1/03/2015

The Search for Meaning is the Root of Suffering

Nothing causes more suffering than the search for meaning. The very act of conceptualizing a "meaning" separates us from the essential energy, the bliss, of living. For the mind must be separate from that of which it forms a concept. When "I" separate myself from life in order conceive its "meaning," I only deepen my loneliness. My very quest for meaning causes alienation.

But when "I" abandon meaning, the separate "me" collapses into the wholeness of life-energy. Awareness without concepts is free to sparkle as a seamless continuity where subject and object dissolve in the bliss of perception. "Meaning" is swallowed up in delicious chaos, the chaos of ananda, or bliss. What remains is a dance of energy without reason or motive: it simply Is.

This dance has no Creator, but wondrously explodes out of nothing, free from causation. That which arises from nothing is un-created.

To dive into this uncreated energy of nothing is the end of suffering. There may be pains or pleasures, but there is no suffering.

 Suffering is the mind's resistance to the freedom of energy. Suffering is the attempt of an independent "me" to conceptualize this wonderful wildness as "meaning," which is like trying to capture the sea in a measuring cup.

"I" need not realize or attain anything. "I" merely dissolve into the ocean of living that I Am.

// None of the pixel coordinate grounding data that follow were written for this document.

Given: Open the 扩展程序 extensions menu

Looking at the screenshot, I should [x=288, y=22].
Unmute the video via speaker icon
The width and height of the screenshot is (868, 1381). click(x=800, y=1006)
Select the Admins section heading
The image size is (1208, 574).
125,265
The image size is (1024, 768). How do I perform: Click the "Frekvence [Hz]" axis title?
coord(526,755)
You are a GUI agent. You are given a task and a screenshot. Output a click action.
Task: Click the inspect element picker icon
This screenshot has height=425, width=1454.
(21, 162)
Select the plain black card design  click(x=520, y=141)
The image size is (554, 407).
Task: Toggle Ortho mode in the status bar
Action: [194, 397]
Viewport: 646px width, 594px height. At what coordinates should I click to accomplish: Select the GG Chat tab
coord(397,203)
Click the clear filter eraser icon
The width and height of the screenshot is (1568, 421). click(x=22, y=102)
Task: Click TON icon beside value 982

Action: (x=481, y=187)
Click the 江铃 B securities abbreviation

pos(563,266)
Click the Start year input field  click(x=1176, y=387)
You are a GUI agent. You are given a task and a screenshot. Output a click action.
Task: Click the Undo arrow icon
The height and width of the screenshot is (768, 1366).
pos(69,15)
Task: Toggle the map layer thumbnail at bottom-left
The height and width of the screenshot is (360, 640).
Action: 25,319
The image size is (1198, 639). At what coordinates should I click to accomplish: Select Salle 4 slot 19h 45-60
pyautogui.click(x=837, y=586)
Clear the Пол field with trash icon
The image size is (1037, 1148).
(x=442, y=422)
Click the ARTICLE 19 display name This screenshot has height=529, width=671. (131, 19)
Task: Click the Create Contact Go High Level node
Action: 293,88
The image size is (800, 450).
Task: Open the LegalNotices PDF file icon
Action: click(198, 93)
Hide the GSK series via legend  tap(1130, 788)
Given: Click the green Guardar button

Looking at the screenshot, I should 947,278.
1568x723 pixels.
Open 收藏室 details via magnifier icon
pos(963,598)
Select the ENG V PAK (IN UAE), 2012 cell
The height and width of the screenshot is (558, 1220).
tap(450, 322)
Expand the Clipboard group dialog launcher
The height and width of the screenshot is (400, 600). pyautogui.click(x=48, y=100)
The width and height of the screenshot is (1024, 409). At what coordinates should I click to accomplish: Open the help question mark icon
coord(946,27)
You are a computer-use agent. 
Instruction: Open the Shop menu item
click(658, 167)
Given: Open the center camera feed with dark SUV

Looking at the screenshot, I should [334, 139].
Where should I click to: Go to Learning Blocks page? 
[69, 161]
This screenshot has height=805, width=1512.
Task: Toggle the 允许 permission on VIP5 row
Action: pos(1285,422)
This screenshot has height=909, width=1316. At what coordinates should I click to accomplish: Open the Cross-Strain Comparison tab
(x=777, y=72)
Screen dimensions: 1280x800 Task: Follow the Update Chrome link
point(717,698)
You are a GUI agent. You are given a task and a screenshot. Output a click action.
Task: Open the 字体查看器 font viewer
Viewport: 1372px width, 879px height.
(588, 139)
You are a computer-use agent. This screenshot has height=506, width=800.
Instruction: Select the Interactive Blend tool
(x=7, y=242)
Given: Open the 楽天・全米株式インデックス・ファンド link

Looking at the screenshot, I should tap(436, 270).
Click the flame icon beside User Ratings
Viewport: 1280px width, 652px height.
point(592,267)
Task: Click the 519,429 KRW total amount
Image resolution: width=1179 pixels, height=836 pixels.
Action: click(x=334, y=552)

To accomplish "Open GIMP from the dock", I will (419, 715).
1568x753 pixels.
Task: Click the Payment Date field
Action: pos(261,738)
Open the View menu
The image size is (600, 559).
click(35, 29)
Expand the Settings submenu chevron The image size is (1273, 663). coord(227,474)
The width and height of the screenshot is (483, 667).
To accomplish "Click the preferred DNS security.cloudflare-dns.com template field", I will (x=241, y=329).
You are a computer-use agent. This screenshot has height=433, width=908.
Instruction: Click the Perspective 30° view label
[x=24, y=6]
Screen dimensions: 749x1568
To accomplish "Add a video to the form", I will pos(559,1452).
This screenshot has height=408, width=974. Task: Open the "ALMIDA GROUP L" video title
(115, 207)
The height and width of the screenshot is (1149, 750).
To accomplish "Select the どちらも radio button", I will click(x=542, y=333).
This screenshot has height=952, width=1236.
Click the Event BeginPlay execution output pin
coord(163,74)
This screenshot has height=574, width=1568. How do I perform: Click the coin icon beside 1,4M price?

Humanity developed a separate "I" for the evolutionary purpose of gaining a certain degree of self-consciousness, but paid a great price for it: the price of alienation from nature. This alienation led to a sense of meaningless, and a quest for meaning. But the quest only perpetuates the alienation. Now it is time to return, to transcend that egoic self and to merge with wholeness, yet to merge consciously, not unconsciously. So we are really spiraling upward in evolution, not circling back. We are adding a ring of consciousness to the dance.

For thousands of years, seekers have assumed that the "saint," the "yogi," the "buddha" was peaceful and content because he or she had come to realize the meaning of life. Quite the contrary. The buddha has come to realize the meaninglessness of life. This is freedom.

Liberation is a wondrously absurd space that resists nothing, demands nothing, seeks nothing, thus discovering epic beauty and boundless pathos in an ant climbing over the edge of a dish to reach a breadcrumb.